"L'Italia ritiene necessario estendere temporaneamente il campo di applicazione della National Escape Clause già prevista per le spese di difesa anche agli investimenti e alle misure straordinarie necessarie per fronteggiare la crisi energetica, senza modificarne i limiti massimi di scostamento già previsti. In assenza di questa necessaria coerenza politica, sarebbe molto difficile per il governo spiegare all'opinione pubblica un eventuale ricorso al programma Safe alle condizioni attualmente previste". E' quanto sottolinea la premier Giorgia Meloni in una lettera scritta alla presidente della Commissione Ursula von der Leyen.

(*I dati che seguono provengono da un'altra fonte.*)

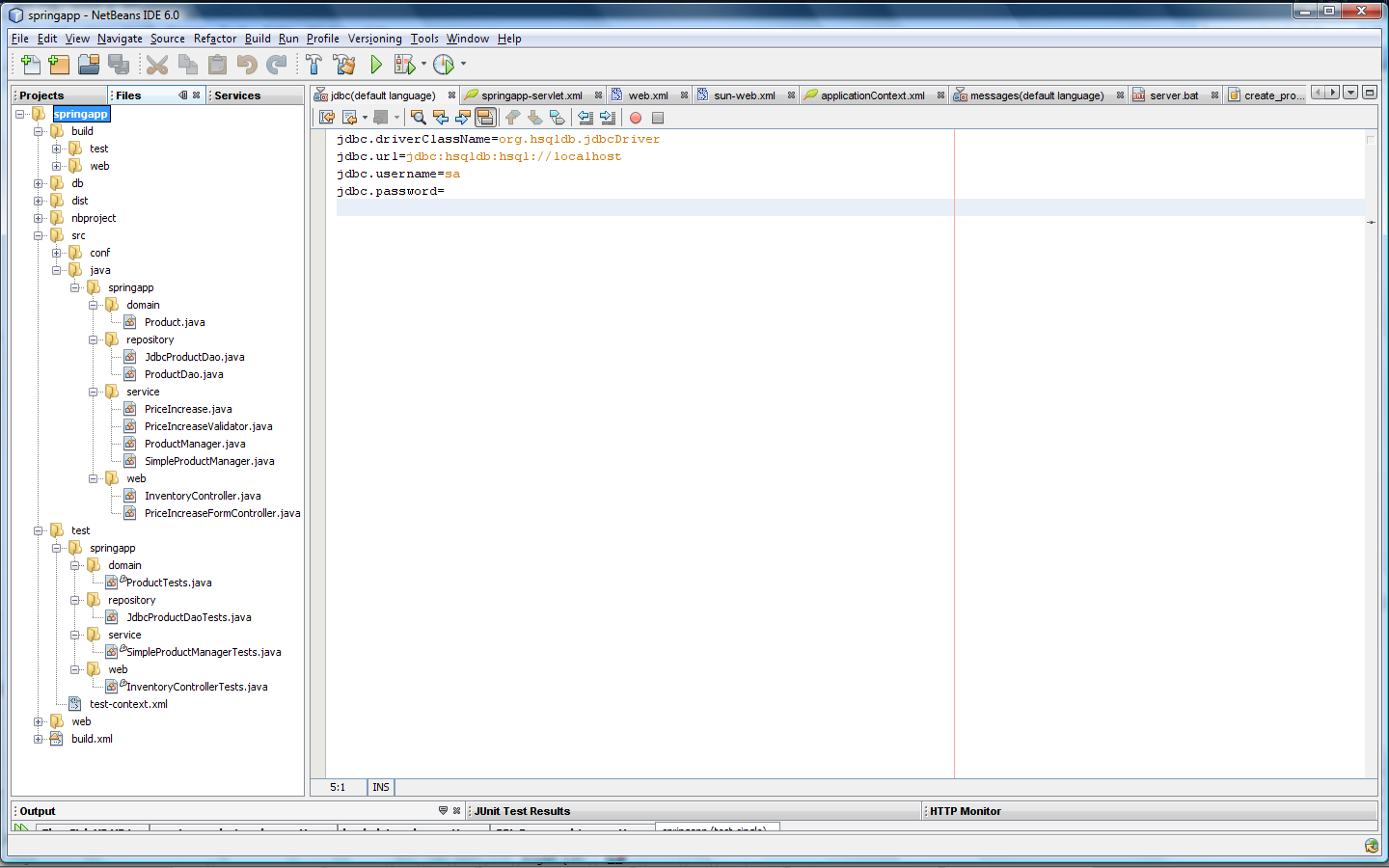
Task: Start macro recording with red circle
Action: 636,118
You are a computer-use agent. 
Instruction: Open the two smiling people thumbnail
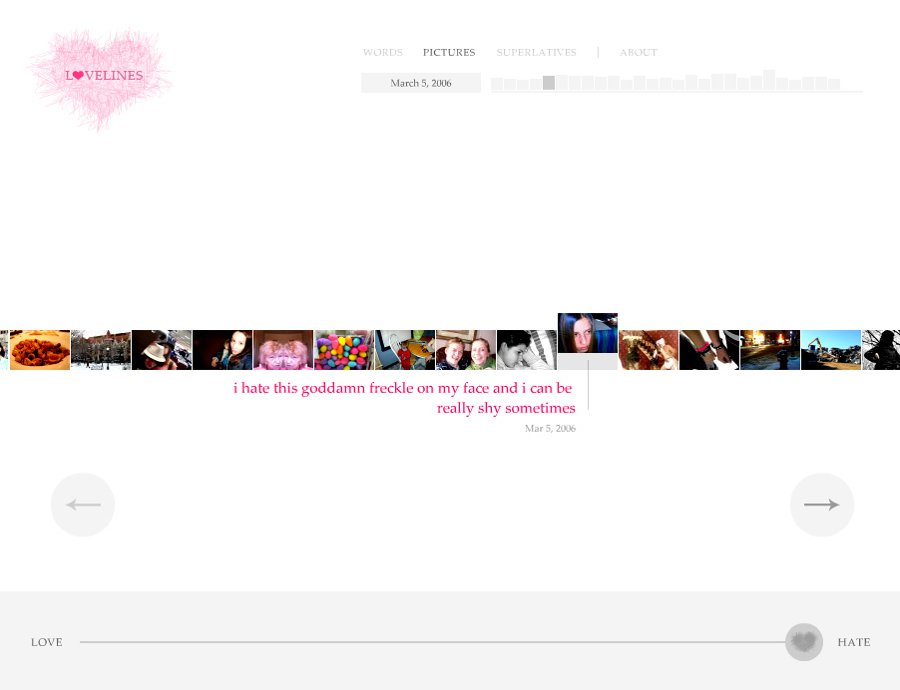(466, 350)
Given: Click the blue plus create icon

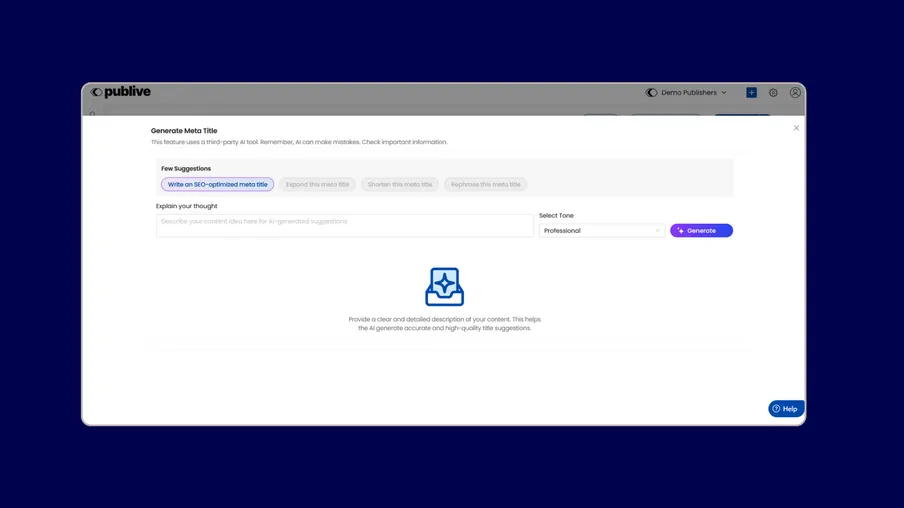Looking at the screenshot, I should (x=751, y=93).
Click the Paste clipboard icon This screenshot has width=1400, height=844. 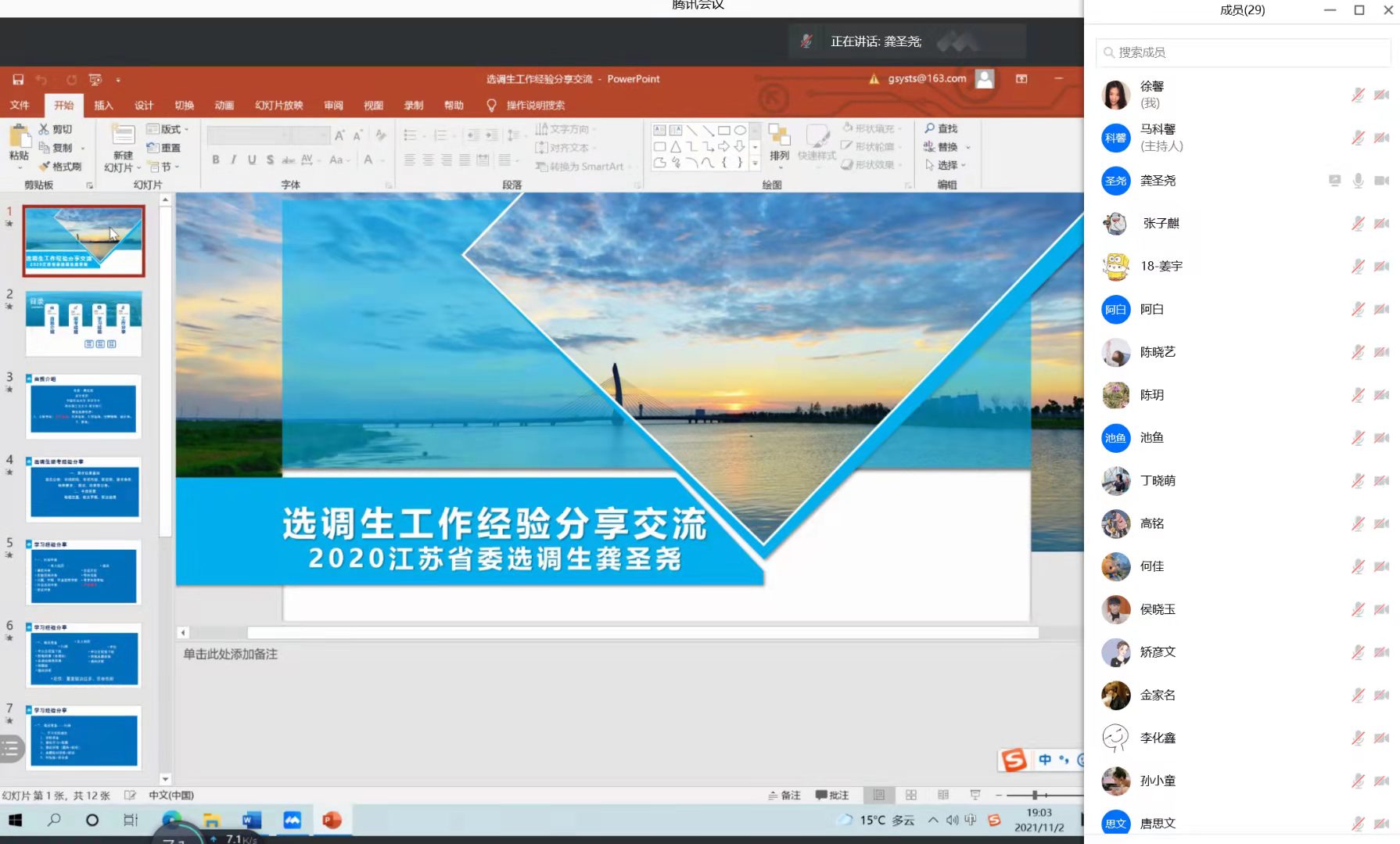tap(19, 139)
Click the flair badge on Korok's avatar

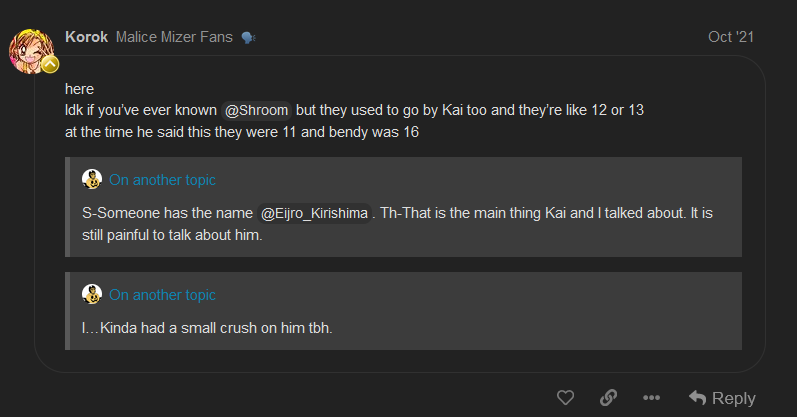pos(50,65)
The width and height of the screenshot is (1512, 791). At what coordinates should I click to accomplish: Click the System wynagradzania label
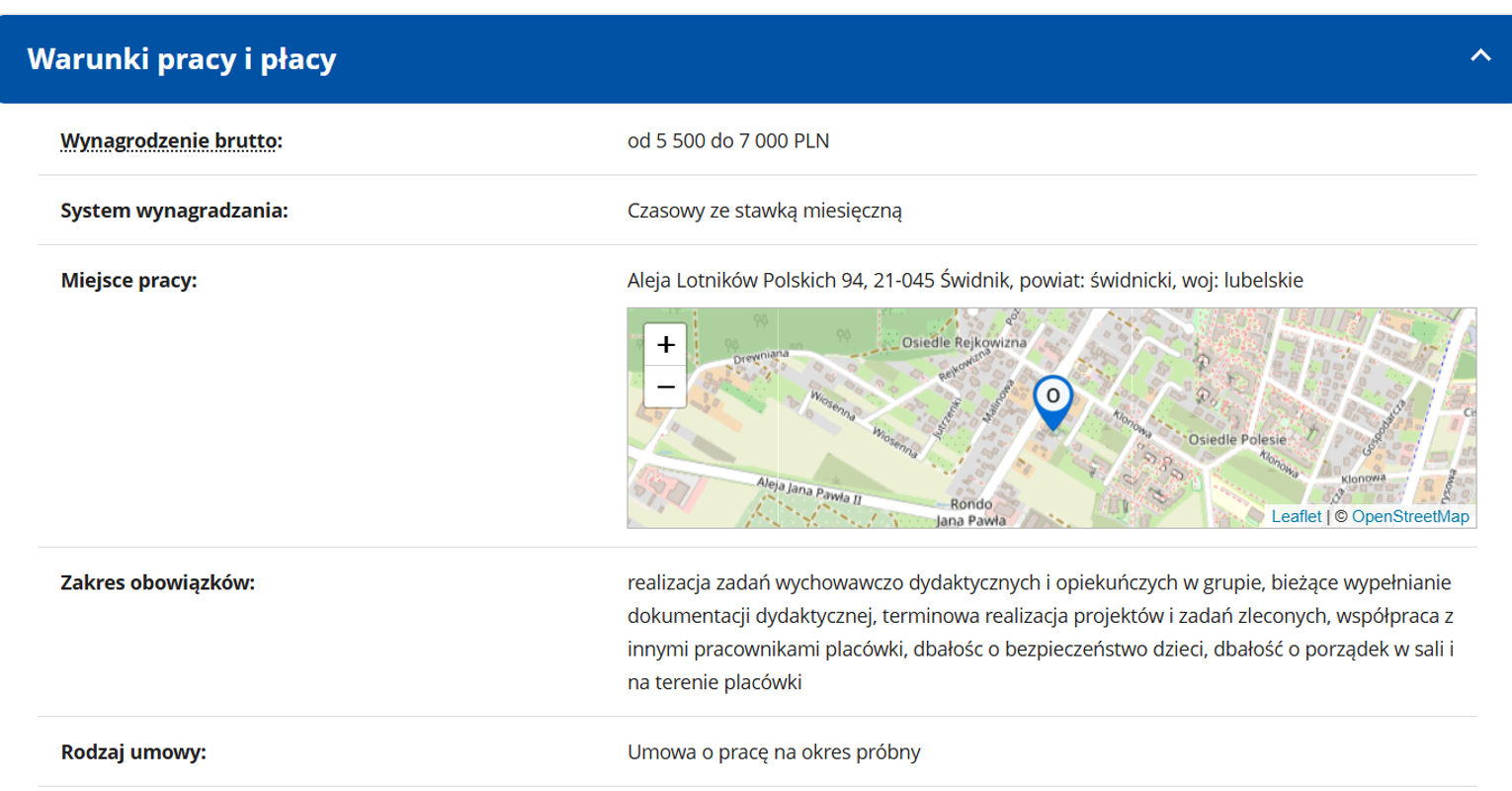coord(174,210)
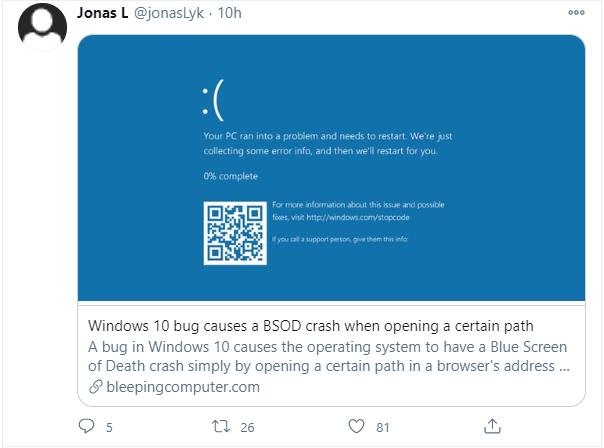The width and height of the screenshot is (604, 448).
Task: Open the blue BSOD preview image
Action: point(331,168)
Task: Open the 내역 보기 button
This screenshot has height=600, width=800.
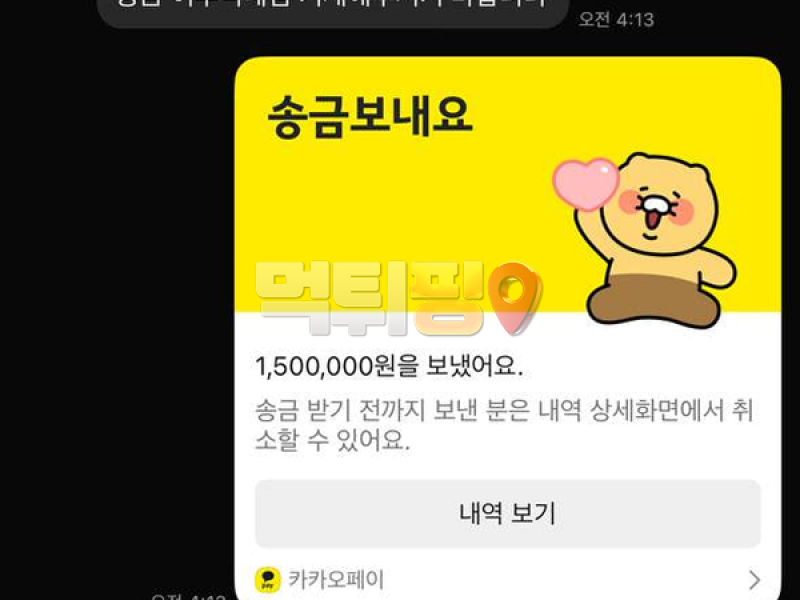Action: click(508, 514)
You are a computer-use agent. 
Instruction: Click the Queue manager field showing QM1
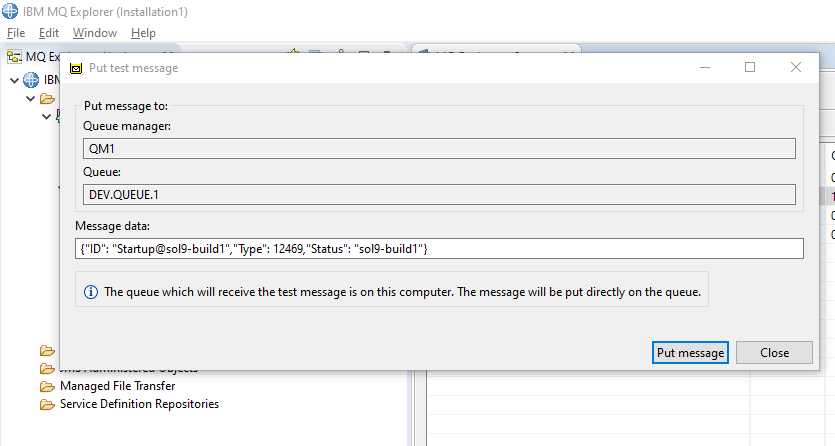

Portavoce Commissione: "Usare gli strumenti dati restando fiscalmente responsabili" -
"La posizione della Commissione europea non è cambiata. Abbiamo presentato agli Stati membri una gamma di opzioni a loro disposizione per affrontare l'attuale crisi energetica". "Al momento non stiamo includendo la Clausola di salvaguardia nazionale tra queste opzioni, perché riteniamo che la gamma di strumenti presentata debba restare entro un quadro di vincoli fiscalmente responsabili. Naturalmente osserviamo l'evoluzione della situazione". Lo ha detto il portavoce della Commissione Ue Olof Gill, interpellato sulla richiesta italiana di estendere le deroghe del Patto di stabilità anche alle spese per la crisi energetica.